Required action
In the text on air pollution and SARS-CoV-2, how many of the included primary studies came from Italy?

Document section
::::
Interplay of Air pollution, Lockdown and SARS-CoV-2: An Epidemiological View. Model built following synthesis of current litterature [3, 13, 15, 30–51] . The airborne nature of SARS-CoV-2 transmission might be facilitated by air pollutants. Indirectly pollutant can increase host susceptibility to SARS-CoV-2 by directly induce respiratory epithelium/ endothelium lesions. Further, pollutants trigger oxidative stress, increase ACE-Receptors, and are independently associated with the risk, severity, and mortality for cardiorespiratory and metabolic diseases (COPD, tuberculosis, ARI, HTP, high BMI, diabetes, etc.). Patently, SARS-CoV-2 manifestation is linked to cytokine storm liberation, it binds to ACE-2 Receptors to penetrate host cell membrane and is more severe among people with the above evoked cardiorespiratory and metabolic conditions. In addition, pollutant can sustain cytokine storm triggered by SARS-CoV-2. Consequently, exposure to high level of pollutants potentiates SARS-CoV-2 effect resulting in increased risk, incidence, severity, and lethality with uncertain level of evidence related multiorgan sequelae. On the other hand, COVID-19 pandemic has resulted into a lockdown which has clearly improved the level of anthropogenic pollutants. Not such benefice is expected for household burning solid biomass fuel for domestic energy or containing a smoker as strict lockdown has resulted on the increased exposure-time. Abbreviations: SARS-CoV-2: severe acute respiratory syndrome coronavirus; PM2.5 (or 10): particulate matter of less than 2.5 (or 10) micrometers in diameter, NO2: nitrogen dioxide; O3: ozone; SO2: sulfur dioxide; TRAP: traffic related air pollution; HAP: household air pollution; ACE-2: angiotensin-converting enzyme 2 ARI: acute respiratory infection; COPD: chronic obstructive pulmonary diseases; HPT: hypertension; BMI: body mass index; CFR: case fatality rate; MR: mortality rate

Results

Search findings and characteristics of included studies

Overall, we have included 26 primary studies and summarized nine reviews (Fig. 2). eTable 1 displays the summary of reviews and eTable 2 shows the characteristic of primary studies. Primary studies were cross-sectionals (n = 10), retrospective cohorts (n = 9), ecological (n = 6 of which two were time-series) and hypothesis (n = 1). Eleven originated from Europe (Italy: 9), eight from Asia (China: 6), five from the USA and two from Latin America. About 52 and 48% of studies assessed the effect of short-term and long-term exposure to pollutants, respectively while one study evaluated both concomitantly. Pollutants mostly studied for acute effects included PM2.5 (64%), NO2 (50%), PM10 (43%) and O3 (29%). Equally, for chronic effect it was mostly PM2.5 (85%), NO2 (39%) and O3 (23%) then PM10 (15%).
::::
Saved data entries
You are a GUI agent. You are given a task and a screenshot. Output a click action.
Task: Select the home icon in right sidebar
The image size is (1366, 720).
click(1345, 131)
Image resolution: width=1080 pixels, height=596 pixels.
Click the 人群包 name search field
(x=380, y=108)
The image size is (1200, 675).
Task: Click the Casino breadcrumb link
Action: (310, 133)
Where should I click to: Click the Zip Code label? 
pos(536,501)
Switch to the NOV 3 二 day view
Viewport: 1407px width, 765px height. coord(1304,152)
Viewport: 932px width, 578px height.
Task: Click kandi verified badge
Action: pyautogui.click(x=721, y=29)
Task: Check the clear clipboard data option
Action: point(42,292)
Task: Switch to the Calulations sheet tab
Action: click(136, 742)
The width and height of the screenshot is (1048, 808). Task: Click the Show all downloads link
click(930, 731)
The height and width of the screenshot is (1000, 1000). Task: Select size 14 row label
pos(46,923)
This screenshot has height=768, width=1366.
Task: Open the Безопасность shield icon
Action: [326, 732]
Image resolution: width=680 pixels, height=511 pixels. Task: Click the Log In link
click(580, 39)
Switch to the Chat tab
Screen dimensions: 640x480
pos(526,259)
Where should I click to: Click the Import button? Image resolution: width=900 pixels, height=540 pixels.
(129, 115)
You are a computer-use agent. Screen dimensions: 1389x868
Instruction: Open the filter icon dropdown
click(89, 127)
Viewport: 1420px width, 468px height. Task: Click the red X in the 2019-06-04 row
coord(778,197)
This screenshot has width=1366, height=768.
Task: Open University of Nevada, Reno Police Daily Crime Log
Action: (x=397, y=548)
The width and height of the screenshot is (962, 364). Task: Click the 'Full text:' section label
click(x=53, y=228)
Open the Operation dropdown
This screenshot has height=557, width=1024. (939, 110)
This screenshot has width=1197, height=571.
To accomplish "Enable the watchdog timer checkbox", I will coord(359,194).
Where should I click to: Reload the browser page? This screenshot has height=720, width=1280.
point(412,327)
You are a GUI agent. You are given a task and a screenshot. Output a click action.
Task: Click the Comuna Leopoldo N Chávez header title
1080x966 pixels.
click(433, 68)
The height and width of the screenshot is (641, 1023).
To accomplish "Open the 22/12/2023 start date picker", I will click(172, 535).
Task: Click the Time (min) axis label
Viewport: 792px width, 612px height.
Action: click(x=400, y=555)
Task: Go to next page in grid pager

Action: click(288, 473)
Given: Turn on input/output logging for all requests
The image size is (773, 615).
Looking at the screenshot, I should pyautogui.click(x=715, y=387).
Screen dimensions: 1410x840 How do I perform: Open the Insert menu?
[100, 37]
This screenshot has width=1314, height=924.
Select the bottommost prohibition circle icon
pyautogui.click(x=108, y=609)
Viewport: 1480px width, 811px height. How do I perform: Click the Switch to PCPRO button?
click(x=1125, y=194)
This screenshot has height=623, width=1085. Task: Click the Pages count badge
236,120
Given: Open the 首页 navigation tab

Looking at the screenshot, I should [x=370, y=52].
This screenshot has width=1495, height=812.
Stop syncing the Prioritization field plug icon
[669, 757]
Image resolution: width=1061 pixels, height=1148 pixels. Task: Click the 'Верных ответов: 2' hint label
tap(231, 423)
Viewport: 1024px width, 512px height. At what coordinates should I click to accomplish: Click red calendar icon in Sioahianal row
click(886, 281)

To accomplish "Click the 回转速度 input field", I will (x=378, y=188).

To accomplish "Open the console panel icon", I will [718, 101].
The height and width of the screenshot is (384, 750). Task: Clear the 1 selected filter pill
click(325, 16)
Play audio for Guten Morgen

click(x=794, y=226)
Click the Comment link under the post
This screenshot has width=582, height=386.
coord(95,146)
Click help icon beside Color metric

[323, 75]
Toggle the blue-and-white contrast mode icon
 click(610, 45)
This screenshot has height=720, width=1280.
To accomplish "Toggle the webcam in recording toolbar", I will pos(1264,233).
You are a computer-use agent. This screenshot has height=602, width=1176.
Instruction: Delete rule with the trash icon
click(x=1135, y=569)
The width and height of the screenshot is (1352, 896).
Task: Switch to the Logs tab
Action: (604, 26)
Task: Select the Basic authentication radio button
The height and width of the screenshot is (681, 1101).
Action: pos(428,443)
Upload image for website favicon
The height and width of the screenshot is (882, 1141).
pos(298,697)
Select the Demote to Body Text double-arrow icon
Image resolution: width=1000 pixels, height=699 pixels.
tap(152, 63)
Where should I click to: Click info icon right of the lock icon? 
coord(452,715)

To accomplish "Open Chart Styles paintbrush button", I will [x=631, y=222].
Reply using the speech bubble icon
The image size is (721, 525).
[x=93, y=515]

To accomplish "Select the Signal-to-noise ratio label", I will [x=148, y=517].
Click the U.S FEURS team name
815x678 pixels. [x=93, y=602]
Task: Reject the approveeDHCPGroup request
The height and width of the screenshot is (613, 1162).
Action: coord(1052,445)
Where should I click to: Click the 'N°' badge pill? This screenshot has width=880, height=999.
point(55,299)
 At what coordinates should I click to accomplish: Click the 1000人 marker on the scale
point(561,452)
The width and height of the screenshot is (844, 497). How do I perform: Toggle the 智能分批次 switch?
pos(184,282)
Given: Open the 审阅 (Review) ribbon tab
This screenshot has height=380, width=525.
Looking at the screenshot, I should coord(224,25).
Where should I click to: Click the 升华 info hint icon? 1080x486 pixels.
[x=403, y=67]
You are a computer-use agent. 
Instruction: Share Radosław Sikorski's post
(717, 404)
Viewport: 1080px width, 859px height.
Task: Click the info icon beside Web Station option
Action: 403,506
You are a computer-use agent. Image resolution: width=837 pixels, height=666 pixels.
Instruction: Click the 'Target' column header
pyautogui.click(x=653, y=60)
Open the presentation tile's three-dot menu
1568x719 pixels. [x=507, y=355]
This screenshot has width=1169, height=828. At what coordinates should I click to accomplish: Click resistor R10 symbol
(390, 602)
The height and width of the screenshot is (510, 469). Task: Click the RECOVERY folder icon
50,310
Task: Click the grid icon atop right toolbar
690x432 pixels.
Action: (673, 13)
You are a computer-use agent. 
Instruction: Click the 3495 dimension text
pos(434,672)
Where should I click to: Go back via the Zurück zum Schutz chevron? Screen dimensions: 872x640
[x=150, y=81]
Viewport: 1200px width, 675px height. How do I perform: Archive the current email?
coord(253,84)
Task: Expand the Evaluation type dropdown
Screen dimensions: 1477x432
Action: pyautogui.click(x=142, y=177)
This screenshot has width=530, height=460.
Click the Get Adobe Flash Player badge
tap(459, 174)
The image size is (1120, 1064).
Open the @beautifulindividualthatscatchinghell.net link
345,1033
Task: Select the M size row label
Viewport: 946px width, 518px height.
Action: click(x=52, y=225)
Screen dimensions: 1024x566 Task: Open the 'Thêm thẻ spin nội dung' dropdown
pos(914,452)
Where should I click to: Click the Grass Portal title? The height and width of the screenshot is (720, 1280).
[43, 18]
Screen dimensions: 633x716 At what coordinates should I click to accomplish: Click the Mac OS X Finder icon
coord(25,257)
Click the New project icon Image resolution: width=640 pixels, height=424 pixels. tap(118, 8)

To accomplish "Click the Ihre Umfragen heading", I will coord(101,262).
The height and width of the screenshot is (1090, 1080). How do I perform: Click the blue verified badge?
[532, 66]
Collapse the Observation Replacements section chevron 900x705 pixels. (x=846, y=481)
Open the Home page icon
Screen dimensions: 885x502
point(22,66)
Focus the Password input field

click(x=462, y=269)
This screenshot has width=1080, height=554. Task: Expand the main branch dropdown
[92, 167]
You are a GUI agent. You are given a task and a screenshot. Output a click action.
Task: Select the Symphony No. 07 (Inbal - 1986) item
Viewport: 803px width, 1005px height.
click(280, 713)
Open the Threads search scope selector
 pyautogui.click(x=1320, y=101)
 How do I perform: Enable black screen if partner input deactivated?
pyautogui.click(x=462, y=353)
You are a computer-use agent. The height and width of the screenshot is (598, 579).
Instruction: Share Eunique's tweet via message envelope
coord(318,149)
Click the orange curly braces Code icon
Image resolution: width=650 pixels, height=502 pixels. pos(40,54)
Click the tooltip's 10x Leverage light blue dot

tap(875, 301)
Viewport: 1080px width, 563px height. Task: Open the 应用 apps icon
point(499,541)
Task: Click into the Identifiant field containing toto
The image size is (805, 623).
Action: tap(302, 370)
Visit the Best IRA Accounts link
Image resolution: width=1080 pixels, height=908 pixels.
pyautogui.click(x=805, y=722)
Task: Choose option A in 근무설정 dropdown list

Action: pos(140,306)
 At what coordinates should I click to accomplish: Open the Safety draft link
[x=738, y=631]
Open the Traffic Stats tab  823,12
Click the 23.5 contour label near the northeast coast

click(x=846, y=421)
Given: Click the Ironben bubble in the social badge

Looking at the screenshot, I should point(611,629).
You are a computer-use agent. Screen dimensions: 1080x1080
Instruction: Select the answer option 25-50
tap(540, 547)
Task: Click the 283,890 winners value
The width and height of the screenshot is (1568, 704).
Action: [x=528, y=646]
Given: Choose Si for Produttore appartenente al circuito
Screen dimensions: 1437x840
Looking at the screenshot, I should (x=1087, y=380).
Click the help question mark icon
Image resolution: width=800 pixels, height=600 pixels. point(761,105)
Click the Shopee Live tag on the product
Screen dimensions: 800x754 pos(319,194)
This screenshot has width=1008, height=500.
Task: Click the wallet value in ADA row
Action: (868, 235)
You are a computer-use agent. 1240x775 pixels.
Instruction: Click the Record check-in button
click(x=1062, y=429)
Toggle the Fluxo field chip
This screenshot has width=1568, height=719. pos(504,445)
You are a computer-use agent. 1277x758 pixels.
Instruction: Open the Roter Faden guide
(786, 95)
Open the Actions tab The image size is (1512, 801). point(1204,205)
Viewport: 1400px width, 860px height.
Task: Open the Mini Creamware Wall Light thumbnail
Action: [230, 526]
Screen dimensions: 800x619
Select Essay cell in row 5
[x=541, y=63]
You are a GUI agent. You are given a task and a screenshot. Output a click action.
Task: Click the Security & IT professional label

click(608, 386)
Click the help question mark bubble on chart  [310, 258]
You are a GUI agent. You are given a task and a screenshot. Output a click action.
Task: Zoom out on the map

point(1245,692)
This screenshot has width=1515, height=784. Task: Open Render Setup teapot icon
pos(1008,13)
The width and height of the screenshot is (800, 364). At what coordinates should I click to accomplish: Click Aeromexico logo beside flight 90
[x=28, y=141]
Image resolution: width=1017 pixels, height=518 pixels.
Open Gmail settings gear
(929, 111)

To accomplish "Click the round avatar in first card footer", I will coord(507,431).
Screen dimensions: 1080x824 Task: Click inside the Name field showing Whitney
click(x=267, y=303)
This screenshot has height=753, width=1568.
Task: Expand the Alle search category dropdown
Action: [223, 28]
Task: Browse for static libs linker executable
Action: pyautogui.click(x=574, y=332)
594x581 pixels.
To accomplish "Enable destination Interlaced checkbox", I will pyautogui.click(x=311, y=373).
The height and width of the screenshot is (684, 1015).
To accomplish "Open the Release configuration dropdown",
::::
Response to the exercise
Nine